Slew rate. How does the boosted diamond buffer output perform? Clearly it has low distortion. Slew rate is plenty adequate for audio, at 12V/µsec positive and 8V/µsec negative (Figure 24 and Figure 25). Figure 25 has an odd negative settling characteristic. It does not show on a simulation and I’m investigating the cause.


The Bottom Line
The composite transY+transZ amplifier is great for a phono stage and could be used as a high impedance microphone preamp. Internal resistors can be tweaked to adjust supply current, although there is a balance between least distortion and power dissipation. The measured design draws 32mA from ±16V power supplies, which may be rather high for some applications. We have built a surface mount version of Bel Amp on a 1.8cm × 2.7cm two-layer PCB (Photo 2). We’re happy to have an op-amp design that meets the goals defined in the introduction. aX

References
[10] P. R. Gray and R. G. Meyer, Analysis and Design of Analog Integrated Circuits, p. 36, John Wiley & Sons, 1977.

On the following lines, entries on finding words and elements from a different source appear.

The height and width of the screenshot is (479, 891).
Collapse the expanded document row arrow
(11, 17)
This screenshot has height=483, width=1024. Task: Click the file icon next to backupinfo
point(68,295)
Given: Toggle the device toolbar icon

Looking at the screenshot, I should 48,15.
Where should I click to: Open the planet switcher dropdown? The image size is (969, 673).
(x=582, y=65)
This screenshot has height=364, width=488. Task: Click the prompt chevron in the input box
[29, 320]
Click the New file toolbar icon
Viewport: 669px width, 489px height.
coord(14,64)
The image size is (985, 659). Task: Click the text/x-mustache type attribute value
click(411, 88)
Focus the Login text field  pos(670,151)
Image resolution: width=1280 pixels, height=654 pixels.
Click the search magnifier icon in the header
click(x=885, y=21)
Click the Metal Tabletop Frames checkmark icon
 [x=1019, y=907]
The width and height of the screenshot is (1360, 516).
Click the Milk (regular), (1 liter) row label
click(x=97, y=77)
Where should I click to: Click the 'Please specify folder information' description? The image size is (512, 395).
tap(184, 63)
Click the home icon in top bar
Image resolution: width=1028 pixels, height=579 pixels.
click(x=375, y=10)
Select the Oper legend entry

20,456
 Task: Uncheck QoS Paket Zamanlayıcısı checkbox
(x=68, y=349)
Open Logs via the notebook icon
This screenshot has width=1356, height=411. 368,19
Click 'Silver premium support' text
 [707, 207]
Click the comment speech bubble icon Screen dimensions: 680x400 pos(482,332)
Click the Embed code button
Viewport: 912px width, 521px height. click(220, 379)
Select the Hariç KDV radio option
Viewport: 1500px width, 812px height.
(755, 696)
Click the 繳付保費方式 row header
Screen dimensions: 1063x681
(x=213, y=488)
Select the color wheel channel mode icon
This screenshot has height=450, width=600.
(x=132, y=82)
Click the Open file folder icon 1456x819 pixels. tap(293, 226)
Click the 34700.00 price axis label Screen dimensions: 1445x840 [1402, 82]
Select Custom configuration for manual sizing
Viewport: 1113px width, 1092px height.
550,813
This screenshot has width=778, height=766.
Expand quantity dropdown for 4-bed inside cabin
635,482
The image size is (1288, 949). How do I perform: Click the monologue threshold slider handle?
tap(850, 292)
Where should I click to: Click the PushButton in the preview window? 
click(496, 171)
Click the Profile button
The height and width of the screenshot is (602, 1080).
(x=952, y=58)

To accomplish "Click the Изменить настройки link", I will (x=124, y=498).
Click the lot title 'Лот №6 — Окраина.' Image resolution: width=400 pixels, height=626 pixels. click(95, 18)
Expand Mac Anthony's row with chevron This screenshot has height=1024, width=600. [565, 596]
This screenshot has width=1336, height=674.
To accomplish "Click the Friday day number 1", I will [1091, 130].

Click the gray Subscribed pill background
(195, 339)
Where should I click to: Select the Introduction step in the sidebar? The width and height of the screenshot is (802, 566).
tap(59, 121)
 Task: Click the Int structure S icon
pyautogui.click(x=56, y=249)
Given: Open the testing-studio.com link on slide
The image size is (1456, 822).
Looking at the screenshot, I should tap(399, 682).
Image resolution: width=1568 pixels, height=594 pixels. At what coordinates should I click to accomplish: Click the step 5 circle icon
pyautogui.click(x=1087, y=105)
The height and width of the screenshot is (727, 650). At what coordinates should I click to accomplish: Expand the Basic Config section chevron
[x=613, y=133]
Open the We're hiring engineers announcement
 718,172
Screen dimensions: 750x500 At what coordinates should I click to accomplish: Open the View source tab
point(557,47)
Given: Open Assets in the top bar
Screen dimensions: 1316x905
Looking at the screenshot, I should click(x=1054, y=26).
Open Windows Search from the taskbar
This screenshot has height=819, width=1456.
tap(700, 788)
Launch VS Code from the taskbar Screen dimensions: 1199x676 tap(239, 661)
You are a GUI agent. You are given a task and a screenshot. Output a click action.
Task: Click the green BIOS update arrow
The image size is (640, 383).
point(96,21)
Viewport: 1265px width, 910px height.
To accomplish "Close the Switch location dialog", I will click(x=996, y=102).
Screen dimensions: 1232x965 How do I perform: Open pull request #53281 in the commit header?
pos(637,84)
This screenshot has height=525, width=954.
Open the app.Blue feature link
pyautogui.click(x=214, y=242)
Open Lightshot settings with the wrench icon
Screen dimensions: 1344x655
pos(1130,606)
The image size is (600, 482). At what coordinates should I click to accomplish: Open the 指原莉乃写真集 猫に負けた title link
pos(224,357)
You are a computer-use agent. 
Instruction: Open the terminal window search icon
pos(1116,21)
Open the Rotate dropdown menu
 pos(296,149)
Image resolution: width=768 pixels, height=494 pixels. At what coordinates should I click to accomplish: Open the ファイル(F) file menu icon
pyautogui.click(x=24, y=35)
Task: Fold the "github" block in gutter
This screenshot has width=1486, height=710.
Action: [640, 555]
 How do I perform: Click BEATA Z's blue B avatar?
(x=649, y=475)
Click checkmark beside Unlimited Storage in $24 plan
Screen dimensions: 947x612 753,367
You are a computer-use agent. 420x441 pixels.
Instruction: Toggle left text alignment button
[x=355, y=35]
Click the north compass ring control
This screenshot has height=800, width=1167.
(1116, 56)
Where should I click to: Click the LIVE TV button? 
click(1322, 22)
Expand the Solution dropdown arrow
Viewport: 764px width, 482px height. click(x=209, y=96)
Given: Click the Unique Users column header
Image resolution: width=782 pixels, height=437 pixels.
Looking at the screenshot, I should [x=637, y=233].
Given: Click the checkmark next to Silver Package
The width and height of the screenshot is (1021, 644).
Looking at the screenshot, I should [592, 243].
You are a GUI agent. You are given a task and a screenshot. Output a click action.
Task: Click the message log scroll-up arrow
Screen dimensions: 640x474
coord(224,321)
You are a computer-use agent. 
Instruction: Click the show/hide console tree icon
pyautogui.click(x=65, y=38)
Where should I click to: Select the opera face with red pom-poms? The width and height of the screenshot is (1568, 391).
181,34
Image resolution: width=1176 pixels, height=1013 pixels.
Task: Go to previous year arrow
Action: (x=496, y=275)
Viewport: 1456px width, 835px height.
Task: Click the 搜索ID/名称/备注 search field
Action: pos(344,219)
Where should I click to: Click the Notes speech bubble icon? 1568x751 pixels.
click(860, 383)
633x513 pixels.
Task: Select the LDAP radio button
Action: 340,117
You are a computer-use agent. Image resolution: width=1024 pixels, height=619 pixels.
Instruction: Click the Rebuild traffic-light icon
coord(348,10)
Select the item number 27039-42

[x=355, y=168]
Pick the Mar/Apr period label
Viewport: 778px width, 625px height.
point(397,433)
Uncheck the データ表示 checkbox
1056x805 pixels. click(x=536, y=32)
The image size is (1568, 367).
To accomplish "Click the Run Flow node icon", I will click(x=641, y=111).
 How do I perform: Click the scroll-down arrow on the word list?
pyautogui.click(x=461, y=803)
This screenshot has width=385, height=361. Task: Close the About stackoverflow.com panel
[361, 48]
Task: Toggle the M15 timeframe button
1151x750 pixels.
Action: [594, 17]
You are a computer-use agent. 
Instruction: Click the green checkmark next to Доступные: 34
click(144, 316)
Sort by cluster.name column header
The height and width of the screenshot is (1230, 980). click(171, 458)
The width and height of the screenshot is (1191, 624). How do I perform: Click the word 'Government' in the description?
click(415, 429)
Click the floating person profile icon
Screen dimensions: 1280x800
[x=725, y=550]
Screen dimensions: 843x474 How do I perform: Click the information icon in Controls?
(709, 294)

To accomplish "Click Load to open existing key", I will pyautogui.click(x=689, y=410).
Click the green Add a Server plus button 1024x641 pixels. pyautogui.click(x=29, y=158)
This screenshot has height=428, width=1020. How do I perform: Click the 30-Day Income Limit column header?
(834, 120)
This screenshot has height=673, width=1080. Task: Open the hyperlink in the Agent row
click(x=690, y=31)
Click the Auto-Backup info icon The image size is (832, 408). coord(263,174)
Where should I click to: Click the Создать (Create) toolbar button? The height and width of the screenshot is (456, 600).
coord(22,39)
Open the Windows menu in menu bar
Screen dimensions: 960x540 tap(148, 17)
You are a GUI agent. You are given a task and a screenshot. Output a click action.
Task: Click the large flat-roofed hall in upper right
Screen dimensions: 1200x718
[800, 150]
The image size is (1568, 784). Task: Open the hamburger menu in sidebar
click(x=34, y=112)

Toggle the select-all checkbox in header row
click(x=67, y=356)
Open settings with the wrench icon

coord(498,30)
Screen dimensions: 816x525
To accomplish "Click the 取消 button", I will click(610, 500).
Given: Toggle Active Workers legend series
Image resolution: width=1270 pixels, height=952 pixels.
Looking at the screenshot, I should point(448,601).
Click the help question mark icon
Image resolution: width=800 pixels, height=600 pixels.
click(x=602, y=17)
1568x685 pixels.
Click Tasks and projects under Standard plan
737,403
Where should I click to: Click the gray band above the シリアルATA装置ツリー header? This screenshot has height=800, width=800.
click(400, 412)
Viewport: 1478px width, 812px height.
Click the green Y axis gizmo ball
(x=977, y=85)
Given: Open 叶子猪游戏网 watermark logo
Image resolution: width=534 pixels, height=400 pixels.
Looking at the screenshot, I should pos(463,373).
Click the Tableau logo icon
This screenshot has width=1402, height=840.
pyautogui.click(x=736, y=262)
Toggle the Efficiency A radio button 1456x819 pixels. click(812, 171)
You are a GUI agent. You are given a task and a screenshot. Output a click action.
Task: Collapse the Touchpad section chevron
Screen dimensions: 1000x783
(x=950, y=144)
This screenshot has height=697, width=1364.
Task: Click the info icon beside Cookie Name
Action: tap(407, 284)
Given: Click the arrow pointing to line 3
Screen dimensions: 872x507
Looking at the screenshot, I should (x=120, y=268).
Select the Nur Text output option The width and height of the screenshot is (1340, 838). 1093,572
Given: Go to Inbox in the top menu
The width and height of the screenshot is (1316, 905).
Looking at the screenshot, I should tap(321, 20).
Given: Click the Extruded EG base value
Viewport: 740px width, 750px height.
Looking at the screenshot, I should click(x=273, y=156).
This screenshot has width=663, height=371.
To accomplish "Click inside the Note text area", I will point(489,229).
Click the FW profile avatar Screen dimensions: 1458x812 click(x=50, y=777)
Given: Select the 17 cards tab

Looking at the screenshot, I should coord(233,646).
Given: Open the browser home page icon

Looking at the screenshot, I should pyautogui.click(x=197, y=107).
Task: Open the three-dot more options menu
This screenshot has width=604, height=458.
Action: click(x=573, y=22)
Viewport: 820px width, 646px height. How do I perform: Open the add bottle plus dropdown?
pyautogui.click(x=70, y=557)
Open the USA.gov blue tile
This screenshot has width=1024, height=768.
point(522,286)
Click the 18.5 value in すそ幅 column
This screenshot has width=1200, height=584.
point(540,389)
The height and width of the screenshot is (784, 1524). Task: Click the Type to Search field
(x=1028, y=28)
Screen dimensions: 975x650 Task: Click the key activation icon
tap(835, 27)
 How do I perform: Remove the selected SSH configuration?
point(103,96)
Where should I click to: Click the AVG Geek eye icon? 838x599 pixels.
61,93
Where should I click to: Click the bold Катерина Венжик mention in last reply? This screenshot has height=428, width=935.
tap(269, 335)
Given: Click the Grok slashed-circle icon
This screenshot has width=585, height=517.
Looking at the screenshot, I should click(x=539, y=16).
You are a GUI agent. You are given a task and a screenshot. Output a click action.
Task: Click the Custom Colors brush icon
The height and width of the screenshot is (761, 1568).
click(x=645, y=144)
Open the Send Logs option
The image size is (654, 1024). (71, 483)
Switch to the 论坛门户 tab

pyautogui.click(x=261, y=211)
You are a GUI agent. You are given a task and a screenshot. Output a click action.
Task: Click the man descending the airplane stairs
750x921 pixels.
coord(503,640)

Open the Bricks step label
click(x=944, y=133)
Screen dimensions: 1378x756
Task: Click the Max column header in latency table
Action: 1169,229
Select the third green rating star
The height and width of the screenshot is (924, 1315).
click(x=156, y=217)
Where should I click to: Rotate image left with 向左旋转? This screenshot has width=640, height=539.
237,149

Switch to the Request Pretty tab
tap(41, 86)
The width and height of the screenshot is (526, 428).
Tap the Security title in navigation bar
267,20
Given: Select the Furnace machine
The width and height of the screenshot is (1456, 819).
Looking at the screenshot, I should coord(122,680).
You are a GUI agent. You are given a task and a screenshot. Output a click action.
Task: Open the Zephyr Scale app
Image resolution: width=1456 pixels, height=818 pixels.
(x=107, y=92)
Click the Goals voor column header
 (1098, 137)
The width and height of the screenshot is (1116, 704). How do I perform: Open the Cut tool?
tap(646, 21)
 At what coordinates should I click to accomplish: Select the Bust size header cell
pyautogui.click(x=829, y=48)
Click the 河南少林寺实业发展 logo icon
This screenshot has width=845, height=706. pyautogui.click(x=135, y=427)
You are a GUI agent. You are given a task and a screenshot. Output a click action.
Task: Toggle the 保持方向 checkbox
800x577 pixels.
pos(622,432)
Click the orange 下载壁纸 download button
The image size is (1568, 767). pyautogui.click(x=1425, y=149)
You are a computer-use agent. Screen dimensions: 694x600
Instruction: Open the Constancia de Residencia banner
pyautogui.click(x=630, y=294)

[11] B. Cordell, “VinylTrak – A full-featured MM/MC phono preamp,” Linear Audio, Volume 4, p. 135, September 2012.
[12] B. Putzeys, “The F-word or, why there is no such thing as too much feedback,”
www.linearaudio.net/index.php/f-word-or-why-there-no-such-thing-too-much-feedback-0
[13] Tiepie Handyscope HS5, www.tiepie.com/en/wifi-oscilloscope/wifiscope-ws5
[14] Tiepie Handyscope, ibid.
[15] Analog Devices LT1028 datasheet, Analog Devices, www.analog.com/media/en/technical-documentation/data-sheets/1028fd.pdf
Resources
B. Lowe, “ A New Op-Amp for Phono Preamps: Part 1 — The Design,” audioXpress, February 2025.